■ **Assigned task**
Gather every line of the entries that includes the word "label".

■ **Given entries**
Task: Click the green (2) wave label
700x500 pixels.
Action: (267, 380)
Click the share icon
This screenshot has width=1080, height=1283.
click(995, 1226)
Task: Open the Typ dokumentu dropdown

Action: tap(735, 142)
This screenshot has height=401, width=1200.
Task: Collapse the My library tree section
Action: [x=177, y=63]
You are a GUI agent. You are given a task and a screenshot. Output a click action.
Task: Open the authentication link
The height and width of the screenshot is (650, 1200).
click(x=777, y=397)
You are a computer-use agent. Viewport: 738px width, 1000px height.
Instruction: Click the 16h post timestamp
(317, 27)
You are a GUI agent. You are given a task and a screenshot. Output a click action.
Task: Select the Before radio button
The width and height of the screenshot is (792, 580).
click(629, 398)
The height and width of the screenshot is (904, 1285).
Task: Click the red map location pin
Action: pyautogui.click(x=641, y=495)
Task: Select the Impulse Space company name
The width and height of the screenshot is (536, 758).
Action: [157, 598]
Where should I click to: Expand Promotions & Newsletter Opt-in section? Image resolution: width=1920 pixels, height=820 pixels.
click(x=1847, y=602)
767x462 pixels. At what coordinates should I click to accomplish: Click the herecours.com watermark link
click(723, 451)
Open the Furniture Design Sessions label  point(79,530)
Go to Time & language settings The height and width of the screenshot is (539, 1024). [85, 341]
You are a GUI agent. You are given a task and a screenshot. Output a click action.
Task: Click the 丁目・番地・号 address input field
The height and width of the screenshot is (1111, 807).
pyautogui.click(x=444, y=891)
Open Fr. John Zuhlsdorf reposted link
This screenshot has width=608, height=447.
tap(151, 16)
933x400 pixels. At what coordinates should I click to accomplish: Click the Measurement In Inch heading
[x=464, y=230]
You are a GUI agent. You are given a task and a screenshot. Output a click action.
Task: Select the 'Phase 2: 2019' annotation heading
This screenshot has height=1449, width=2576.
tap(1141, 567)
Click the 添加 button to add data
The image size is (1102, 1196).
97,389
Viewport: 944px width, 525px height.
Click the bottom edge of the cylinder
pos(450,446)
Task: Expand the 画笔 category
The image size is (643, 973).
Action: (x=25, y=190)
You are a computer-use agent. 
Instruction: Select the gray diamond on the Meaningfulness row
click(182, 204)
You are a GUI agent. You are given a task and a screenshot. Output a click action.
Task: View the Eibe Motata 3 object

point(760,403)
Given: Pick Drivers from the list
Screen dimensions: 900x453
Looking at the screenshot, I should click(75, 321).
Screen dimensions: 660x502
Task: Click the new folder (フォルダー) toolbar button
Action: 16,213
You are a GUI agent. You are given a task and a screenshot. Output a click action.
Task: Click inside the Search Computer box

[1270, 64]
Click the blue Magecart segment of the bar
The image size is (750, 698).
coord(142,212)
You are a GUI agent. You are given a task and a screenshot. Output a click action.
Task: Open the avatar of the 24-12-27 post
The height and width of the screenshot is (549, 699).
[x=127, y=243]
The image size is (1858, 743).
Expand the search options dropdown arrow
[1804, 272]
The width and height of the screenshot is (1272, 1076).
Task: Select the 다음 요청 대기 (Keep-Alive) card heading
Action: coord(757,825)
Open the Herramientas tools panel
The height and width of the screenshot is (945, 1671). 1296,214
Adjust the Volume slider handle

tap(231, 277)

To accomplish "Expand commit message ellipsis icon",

■ **Exercise result**
Task: Click the green (2) wave label
Open the Furniture Design Sessions label  point(79,530)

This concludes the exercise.